A crucial question is investigated in the present work, namely: in which way has the
2011 Egyptian Revolution affected, economically speaking, firm performance,
ownership structure types, and corporate governance mechanisms? Ownership
structure and corporate governance (hereafter referred to as CG) are two of the most
important variables affecting firm performance. Accordingly, this study shows how
the Revolution impacted the relationship between CG mechanisms and firm
performance, as well as that between ownership structure types and firm performance.
Furthermore, it studies the extent to which Egyptian listed firms which voluntarily
comply with and disclose Egyptian CG practices have been affected by the
Revolution of 2011. This essential question is answered using a sample of 101 (992
observations) non-financial listed Egyptian companies for the period spanning 2008-
2017 using agency theory and resource dependence theory.

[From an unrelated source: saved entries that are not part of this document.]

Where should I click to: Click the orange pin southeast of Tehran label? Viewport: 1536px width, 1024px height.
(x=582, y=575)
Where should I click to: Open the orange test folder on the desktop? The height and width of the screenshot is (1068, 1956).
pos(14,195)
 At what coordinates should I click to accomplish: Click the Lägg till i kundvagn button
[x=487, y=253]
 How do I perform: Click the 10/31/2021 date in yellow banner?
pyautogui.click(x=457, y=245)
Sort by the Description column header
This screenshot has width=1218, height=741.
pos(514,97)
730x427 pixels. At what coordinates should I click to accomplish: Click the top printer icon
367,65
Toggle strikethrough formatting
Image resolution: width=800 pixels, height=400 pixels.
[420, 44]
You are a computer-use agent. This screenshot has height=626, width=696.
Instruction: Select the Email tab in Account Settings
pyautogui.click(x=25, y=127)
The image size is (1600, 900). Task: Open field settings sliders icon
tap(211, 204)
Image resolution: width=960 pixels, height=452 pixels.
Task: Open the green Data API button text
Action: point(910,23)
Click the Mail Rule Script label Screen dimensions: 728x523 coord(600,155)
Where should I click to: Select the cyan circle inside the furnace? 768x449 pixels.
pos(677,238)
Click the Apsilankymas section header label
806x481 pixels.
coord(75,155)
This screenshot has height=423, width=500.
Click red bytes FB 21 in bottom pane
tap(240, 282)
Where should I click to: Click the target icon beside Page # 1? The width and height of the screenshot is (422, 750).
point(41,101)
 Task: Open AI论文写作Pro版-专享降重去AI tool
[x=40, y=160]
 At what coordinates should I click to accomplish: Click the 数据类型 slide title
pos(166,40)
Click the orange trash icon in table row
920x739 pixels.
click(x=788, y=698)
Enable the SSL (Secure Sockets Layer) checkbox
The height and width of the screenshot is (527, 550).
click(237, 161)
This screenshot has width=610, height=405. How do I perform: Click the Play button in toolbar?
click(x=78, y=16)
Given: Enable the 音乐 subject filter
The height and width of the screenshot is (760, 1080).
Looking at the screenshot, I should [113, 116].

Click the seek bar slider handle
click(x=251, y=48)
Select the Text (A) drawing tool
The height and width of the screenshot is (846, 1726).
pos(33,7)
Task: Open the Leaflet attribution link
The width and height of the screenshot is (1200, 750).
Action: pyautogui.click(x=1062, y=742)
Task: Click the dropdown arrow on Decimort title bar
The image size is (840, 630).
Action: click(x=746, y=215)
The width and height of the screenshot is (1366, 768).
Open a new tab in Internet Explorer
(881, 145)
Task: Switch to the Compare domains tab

The results revealed that the Revolution has had a negative and significant impact on
firms’ performance measured by ROA, ROE, and Tobin’s Q. Similarly, the
Revolution has had a negative effect on the relationship between ownership structure
types and firm performance, but a positive impact on the relationship between CG and
firm performance. These findings shed light on the important role of CG in helping to
overcome the negative effect of the Revolution and putting an end to companies’
internal drawbacks. Overall, the results are consistent with the predictions of agency
theory and resource dependence theory. The thesis’ results have important
implications for investors, analysts, regulators, policymakers, and managers who are
interested in firm performance and who wish to overcome the economic consequences
of the Egyptian Revolution of 2011. Said implications include highlighting the
importance of the CG practices to improve firm performance in Egypt by enhancing
the current disclosure of CG practices and the CG annual reports to support future
empirical studies. Moreover, the findings are useful for researchers investigating how
the Revolution has affected the ownership structure of Egyptian firms.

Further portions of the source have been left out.